Wenn unsere Privatwirtschaft dieses Projekt durchgeführt hätten, dann wäre er schon dreimal explodiert und sie bräuchten immer noch zehn Jahre! Siehe neuer Reaktor in Finnland, selbst so eine "einfache" Maschine bekommen die nicht einmal hin!
Es war wohl eine Glanzleistung dieses Projekt mit nur so wennigen Fehlern zu bauen!

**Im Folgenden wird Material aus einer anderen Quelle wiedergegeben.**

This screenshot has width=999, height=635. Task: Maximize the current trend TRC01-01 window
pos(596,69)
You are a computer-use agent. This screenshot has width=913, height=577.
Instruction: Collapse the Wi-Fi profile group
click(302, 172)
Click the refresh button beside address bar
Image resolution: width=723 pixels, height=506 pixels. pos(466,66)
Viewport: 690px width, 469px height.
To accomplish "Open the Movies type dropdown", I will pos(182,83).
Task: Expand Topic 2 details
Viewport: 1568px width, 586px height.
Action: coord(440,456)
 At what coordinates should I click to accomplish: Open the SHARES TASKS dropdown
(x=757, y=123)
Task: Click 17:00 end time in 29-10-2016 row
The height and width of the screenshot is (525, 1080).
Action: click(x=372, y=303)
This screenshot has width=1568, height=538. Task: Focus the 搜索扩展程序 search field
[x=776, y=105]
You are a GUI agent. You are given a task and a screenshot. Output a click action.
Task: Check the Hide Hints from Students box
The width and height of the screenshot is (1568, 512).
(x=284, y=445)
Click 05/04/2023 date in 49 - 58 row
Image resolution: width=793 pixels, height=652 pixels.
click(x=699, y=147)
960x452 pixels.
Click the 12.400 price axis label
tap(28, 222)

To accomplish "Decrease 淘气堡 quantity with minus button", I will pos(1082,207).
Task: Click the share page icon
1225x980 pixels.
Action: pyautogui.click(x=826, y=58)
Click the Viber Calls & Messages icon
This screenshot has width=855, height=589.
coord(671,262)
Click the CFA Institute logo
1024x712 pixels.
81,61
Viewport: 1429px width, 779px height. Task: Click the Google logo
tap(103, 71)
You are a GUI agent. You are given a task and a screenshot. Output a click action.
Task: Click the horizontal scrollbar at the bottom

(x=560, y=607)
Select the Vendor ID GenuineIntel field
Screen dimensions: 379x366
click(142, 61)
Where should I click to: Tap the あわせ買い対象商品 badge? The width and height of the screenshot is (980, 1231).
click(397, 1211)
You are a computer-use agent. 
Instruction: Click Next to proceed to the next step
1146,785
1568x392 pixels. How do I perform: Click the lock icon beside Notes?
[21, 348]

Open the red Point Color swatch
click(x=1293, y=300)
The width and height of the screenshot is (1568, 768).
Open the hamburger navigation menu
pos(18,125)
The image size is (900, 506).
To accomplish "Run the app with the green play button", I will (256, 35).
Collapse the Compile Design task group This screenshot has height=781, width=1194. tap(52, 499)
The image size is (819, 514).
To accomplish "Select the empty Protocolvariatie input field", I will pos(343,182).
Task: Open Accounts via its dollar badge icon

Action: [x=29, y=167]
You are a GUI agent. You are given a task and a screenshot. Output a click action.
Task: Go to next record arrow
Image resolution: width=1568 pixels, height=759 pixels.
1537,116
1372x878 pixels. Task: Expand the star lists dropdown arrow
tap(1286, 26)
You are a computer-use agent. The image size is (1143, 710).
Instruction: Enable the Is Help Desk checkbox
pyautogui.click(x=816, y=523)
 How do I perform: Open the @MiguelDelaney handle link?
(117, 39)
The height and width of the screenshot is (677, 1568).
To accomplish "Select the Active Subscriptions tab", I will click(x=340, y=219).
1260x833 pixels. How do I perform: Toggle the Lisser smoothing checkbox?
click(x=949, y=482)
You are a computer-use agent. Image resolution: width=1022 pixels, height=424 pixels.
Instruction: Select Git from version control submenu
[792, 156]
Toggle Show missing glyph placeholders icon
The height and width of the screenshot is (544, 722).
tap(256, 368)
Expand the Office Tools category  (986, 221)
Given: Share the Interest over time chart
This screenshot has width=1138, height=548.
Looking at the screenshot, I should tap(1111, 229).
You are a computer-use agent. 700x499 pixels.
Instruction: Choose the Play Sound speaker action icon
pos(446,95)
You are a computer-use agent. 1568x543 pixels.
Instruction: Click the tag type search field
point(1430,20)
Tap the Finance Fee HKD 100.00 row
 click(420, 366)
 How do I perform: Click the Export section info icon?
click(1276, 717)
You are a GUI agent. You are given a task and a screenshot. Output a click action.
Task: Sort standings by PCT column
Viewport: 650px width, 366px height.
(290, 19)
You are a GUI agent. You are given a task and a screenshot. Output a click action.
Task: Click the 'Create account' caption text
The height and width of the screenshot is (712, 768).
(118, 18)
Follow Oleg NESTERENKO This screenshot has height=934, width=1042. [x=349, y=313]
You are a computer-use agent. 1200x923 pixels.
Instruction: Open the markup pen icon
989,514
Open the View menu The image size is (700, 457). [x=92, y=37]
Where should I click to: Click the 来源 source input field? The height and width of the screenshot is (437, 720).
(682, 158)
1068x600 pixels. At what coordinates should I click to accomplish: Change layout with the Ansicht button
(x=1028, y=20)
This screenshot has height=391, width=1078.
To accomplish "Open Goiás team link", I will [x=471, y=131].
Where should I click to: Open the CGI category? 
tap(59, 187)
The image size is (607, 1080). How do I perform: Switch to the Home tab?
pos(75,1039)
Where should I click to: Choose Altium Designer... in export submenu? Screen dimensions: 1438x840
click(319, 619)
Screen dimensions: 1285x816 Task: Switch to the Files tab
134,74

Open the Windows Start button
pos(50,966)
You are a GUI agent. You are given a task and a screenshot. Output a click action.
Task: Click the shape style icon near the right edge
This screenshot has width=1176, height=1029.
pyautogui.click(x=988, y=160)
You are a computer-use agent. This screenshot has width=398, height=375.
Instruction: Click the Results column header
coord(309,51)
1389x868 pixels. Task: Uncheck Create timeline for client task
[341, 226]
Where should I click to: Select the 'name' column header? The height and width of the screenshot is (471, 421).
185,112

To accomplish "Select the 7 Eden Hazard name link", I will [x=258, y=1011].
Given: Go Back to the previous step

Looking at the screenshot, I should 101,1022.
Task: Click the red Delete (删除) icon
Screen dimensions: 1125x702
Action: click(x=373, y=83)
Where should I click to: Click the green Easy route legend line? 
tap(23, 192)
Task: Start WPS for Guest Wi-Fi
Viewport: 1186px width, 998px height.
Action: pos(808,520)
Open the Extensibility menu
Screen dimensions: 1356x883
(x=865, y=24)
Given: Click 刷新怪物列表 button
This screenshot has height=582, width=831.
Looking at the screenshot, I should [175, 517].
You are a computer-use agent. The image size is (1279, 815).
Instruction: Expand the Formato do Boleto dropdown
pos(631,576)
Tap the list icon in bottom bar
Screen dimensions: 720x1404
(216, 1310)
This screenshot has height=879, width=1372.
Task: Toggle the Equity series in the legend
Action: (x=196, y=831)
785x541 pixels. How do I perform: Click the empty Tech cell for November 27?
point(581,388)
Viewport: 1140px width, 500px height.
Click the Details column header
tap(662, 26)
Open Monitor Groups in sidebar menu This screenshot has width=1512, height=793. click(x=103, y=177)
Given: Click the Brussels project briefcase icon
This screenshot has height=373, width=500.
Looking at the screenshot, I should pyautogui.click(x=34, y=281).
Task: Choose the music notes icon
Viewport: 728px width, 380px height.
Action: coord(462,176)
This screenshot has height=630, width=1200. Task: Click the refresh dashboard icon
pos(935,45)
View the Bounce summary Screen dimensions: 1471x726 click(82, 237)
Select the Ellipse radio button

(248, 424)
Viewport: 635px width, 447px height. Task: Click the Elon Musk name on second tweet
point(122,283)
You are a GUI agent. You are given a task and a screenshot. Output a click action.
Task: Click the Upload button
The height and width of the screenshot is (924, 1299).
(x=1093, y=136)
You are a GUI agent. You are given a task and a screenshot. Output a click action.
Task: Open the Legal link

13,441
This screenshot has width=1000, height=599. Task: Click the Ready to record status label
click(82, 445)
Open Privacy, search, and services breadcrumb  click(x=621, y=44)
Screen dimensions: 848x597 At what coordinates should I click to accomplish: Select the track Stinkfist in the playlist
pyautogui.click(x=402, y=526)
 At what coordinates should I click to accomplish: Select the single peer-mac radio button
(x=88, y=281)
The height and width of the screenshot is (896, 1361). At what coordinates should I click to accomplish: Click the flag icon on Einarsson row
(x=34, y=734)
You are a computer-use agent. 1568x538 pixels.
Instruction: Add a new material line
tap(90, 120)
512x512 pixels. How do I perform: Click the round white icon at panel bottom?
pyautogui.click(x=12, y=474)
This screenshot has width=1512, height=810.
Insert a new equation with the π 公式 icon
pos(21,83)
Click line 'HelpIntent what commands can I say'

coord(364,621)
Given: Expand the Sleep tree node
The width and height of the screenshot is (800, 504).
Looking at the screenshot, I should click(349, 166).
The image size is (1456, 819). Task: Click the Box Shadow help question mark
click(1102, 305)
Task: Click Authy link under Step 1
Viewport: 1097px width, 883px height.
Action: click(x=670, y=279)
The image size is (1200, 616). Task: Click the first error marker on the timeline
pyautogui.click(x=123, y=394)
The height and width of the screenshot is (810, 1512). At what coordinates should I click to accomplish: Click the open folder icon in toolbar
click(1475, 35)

Stellt ja auch in Sachen Komplexität alles vorher dagewesene weit in den Schatten.
Und ich persöhnlich bin sehr froh, dass in ein solches Projekt so viel Geld fließt. Ich hoffe dass wir in meinem Leben noch viel über die Welt in der wir Leben herrausfinden werden, denn unsere Welt ist ein wunderbarer Ort. Weiter so Jungs!
Ach ja, ich würde eine Flasche Wermuth (Champagner wäre nicht angemessen) darauf verwetten, dass dieses Riesenspielzeug der Grundlagenwissenschaftler nichts neues von Belang findet. Ich freue mich über die finanzielle Unterstützung eines jeden sinnvollen Projekts, bei dem das Verhältnis von Aufwand und Erkenntnisgewinn einigermaßen proportional ist. Hier sehe ich das nicht. Zumal es ein Wunder wäre, wenn Murphys Gesetz bei der Komplexität des Gerätes nicht immer wieder zuschlagen würde.